[start of Entries shown]

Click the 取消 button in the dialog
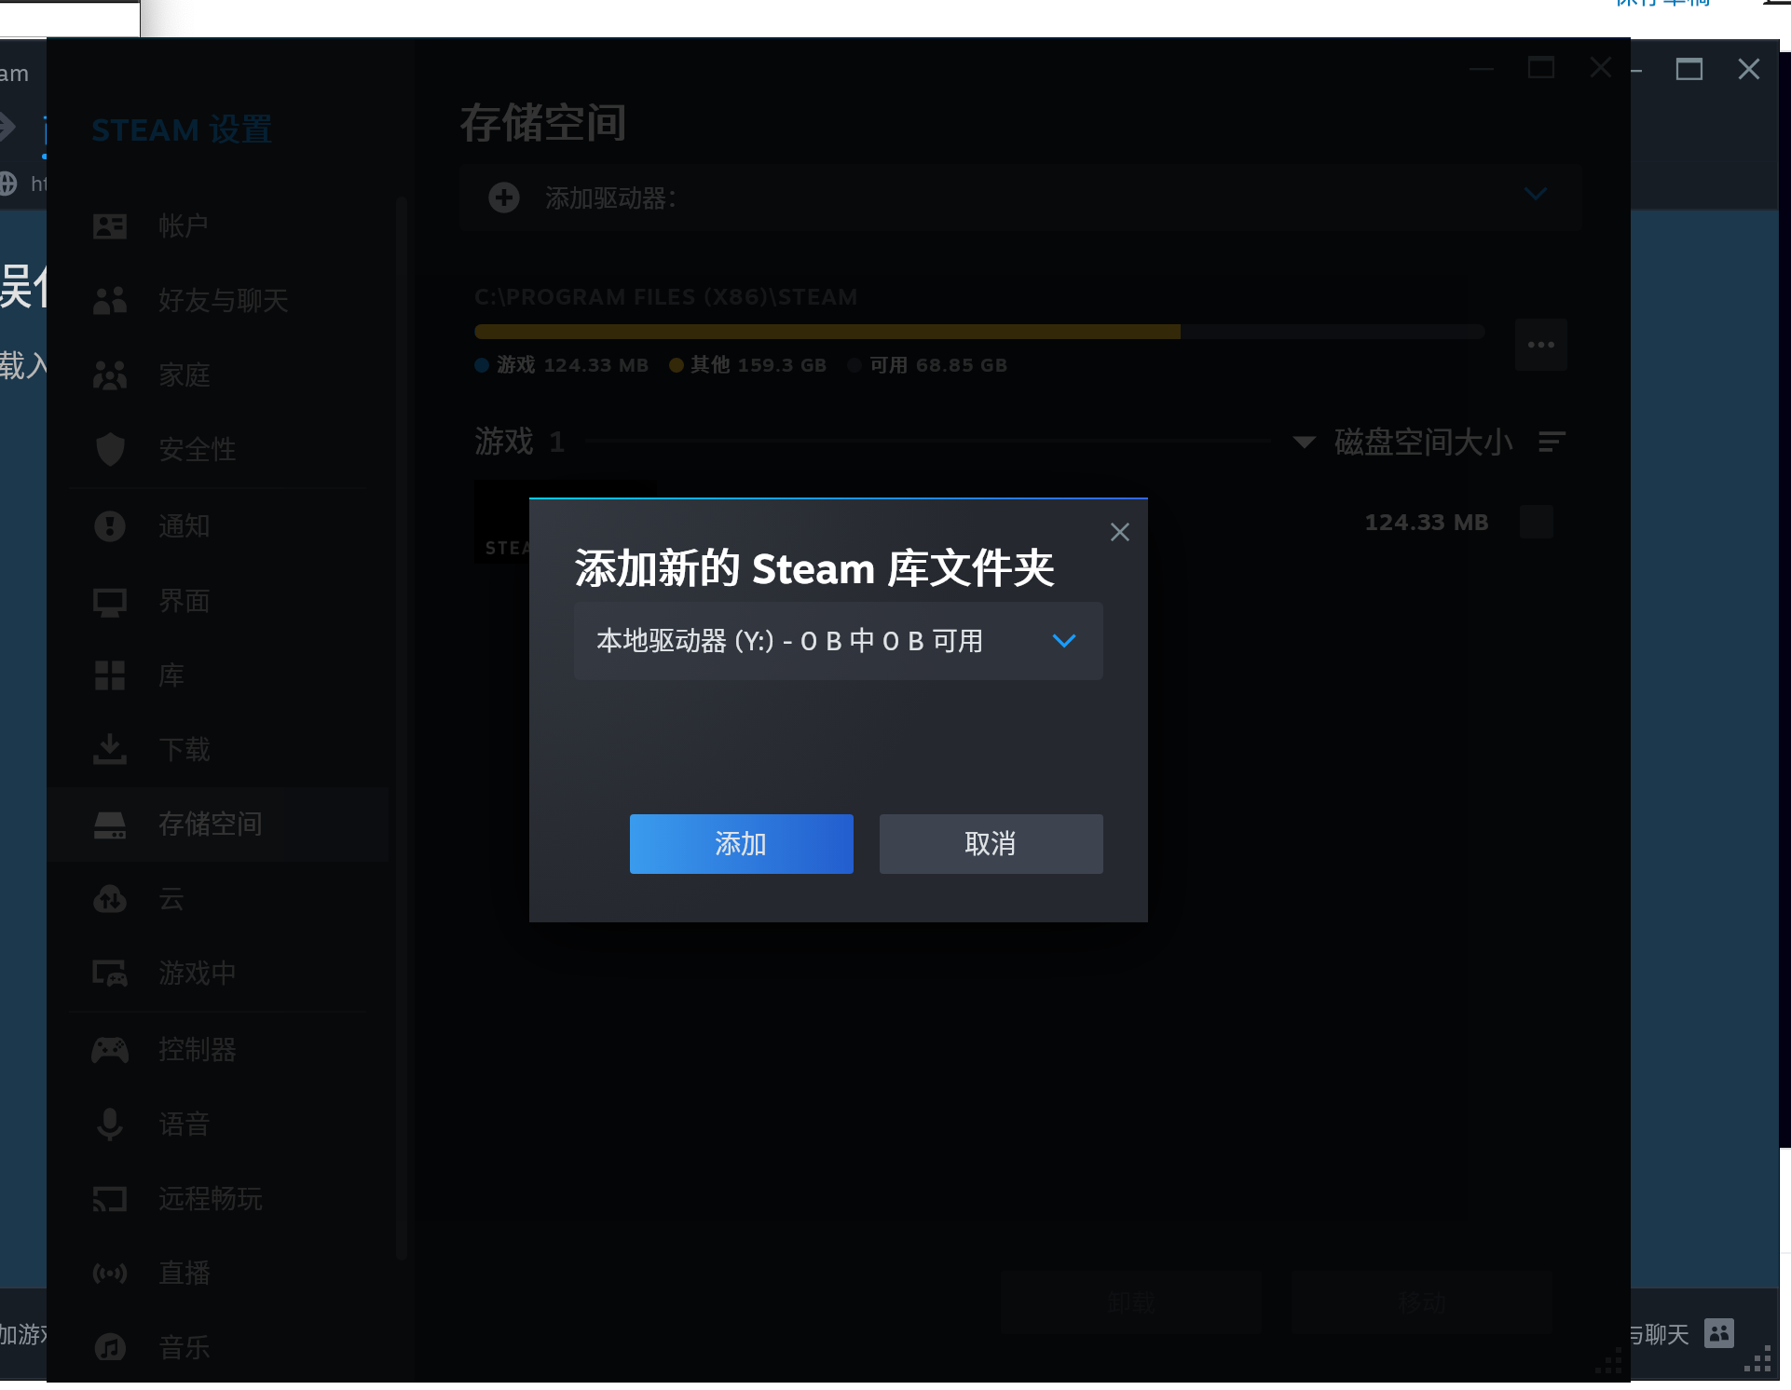point(991,844)
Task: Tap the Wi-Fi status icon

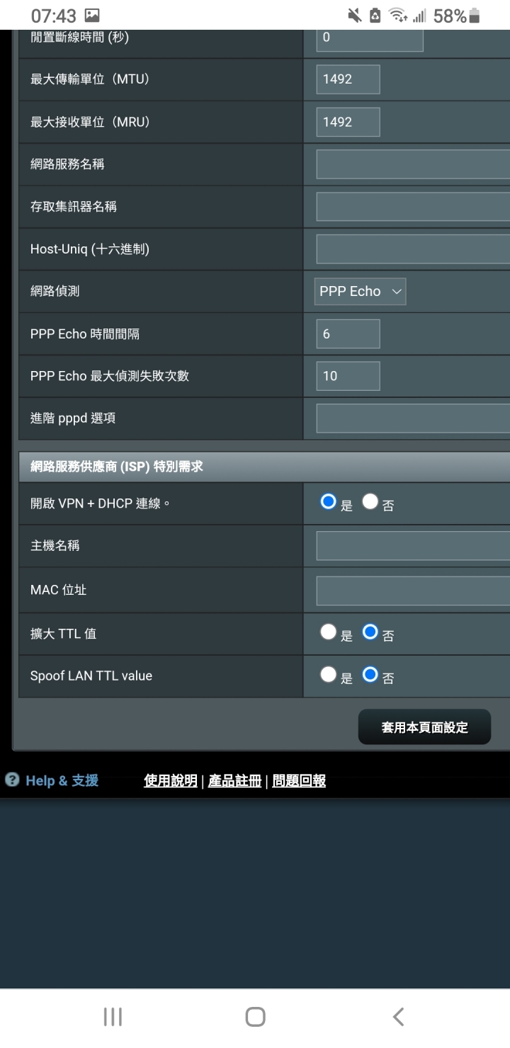Action: [399, 15]
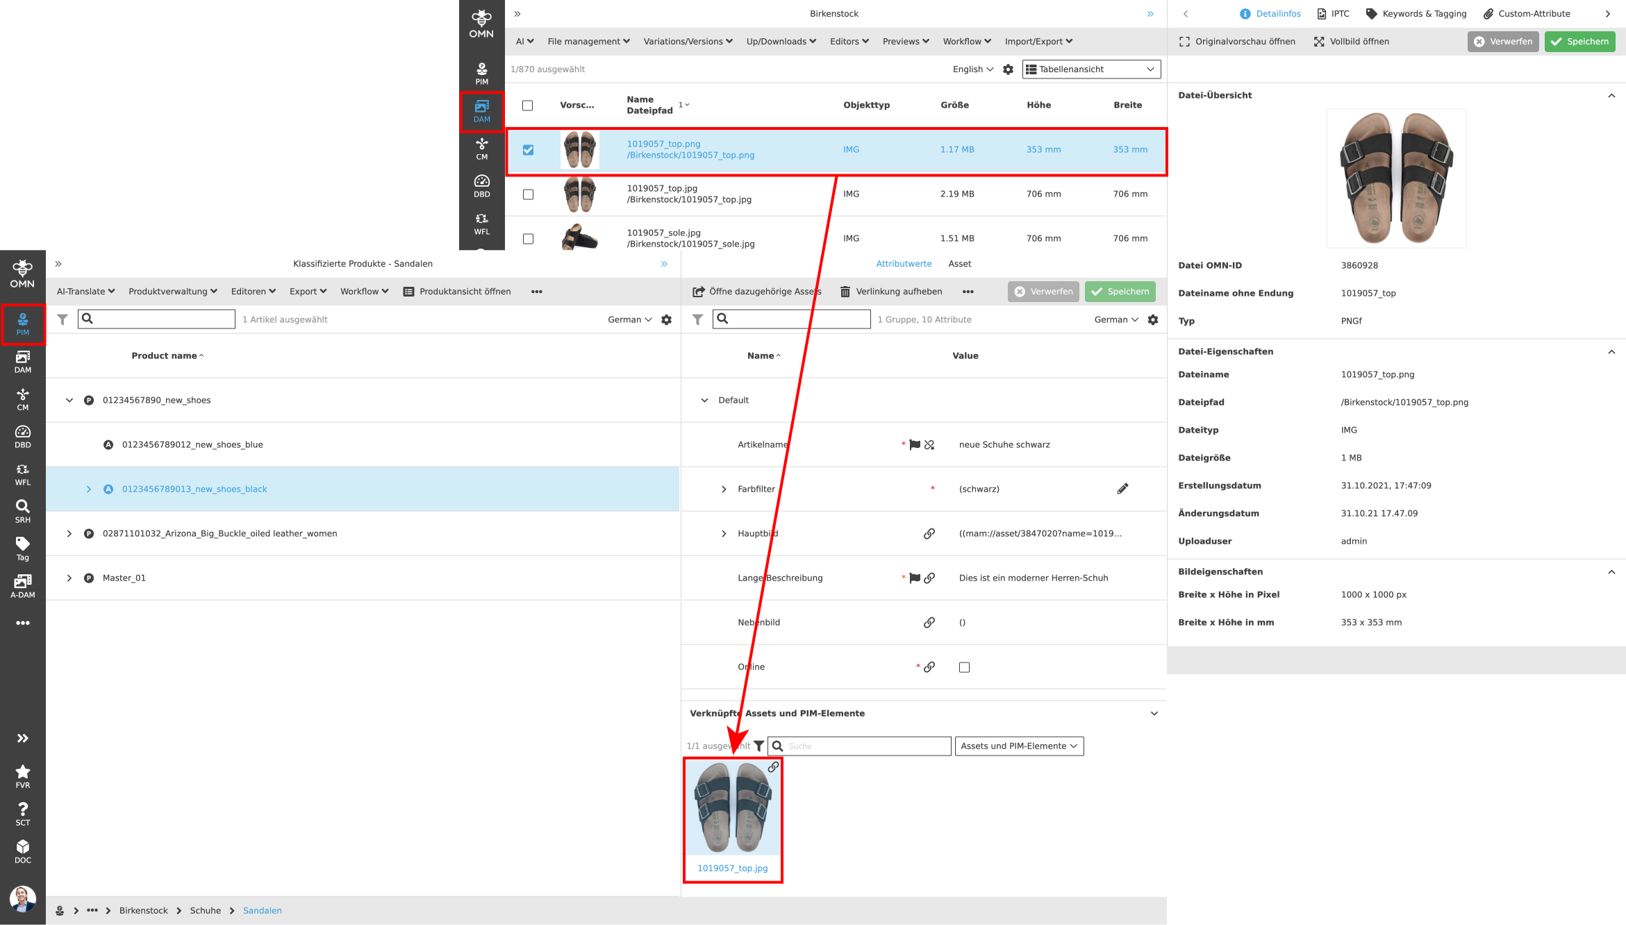Click the WFL workflow icon in lower sidebar
The height and width of the screenshot is (925, 1626).
[x=22, y=474]
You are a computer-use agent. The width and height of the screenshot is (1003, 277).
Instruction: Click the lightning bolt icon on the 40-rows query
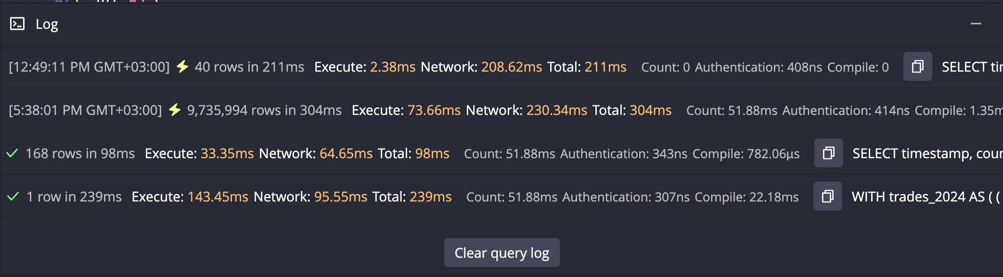(x=182, y=67)
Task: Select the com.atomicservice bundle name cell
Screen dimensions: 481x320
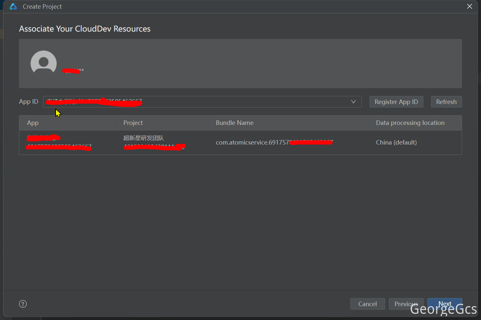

[end of Entries shown]

Your instructions:
Copy out every line of the records above word for word, but leave out the pictures.

Result:
Click the 取消 button in the dialog
point(991,844)
Task: Tap the Wi-Fi status icon

Action: [399, 15]
Click the WFL workflow icon in lower sidebar
The height and width of the screenshot is (925, 1626).
[x=22, y=474]
You are a computer-use agent. The width and height of the screenshot is (1003, 277).
Instruction: Click the lightning bolt icon on the 40-rows query
(x=182, y=67)
Task: Select the com.atomicservice bundle name cell
Screen dimensions: 481x320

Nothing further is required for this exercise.